── DATA IN THIS EXERCISE

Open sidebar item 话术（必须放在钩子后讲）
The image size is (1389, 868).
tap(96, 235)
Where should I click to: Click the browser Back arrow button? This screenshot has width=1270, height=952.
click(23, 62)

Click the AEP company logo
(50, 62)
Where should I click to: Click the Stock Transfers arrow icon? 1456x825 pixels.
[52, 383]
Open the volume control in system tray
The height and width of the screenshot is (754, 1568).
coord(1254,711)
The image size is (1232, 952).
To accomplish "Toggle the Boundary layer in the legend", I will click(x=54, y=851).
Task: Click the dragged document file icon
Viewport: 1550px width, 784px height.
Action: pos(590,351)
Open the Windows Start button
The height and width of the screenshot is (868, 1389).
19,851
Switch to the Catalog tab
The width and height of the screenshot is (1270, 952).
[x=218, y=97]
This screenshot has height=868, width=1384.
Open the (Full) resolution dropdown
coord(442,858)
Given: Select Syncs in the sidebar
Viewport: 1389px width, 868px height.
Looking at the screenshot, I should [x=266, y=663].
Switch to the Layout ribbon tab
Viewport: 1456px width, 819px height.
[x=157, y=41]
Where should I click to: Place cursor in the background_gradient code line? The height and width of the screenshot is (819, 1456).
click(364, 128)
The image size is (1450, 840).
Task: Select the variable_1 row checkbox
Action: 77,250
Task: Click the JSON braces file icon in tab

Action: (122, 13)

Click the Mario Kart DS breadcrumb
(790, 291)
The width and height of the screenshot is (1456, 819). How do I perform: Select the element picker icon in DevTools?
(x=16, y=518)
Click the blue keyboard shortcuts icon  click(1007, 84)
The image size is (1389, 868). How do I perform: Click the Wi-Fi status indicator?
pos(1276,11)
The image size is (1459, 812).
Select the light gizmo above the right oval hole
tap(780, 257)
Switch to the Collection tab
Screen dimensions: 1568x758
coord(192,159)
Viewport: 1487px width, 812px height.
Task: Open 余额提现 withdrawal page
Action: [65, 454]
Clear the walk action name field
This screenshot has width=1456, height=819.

────

REQUIREMENT: Once you have read the records above, write them out again exactly.

PROBLEM SOLUTION:
Open sidebar item 话术（必须放在钩子后讲）
The image size is (1389, 868).
tap(96, 235)
Where should I click to: Click the browser Back arrow button? This screenshot has width=1270, height=952.
click(23, 62)

Click the AEP company logo
(50, 62)
Where should I click to: Click the Stock Transfers arrow icon? 1456x825 pixels.
[52, 383]
Open the volume control in system tray
The height and width of the screenshot is (754, 1568).
coord(1254,711)
The image size is (1232, 952).
To accomplish "Toggle the Boundary layer in the legend", I will click(x=54, y=851).
Task: Click the dragged document file icon
Viewport: 1550px width, 784px height.
Action: pos(590,351)
Open the Windows Start button
The height and width of the screenshot is (868, 1389).
19,851
Switch to the Catalog tab
The width and height of the screenshot is (1270, 952).
[x=218, y=97]
This screenshot has height=868, width=1384.
Open the (Full) resolution dropdown
coord(442,858)
Given: Select Syncs in the sidebar
Viewport: 1389px width, 868px height.
Looking at the screenshot, I should [x=266, y=663].
Switch to the Layout ribbon tab
Viewport: 1456px width, 819px height.
[x=157, y=41]
Where should I click to: Place cursor in the background_gradient code line? The height and width of the screenshot is (819, 1456).
click(364, 128)
The image size is (1450, 840).
Task: Select the variable_1 row checkbox
Action: 77,250
Task: Click the JSON braces file icon in tab

Action: (122, 13)

Click the Mario Kart DS breadcrumb
(790, 291)
The width and height of the screenshot is (1456, 819). How do I perform: Select the element picker icon in DevTools?
(x=16, y=518)
Click the blue keyboard shortcuts icon  click(1007, 84)
The image size is (1389, 868). How do I perform: Click the Wi-Fi status indicator?
pos(1276,11)
The image size is (1459, 812).
Select the light gizmo above the right oval hole
tap(780, 257)
Switch to the Collection tab
Screen dimensions: 1568x758
coord(192,159)
Viewport: 1487px width, 812px height.
Task: Open 余额提现 withdrawal page
Action: [65, 454]
Clear the walk action name field
This screenshot has width=1456, height=819.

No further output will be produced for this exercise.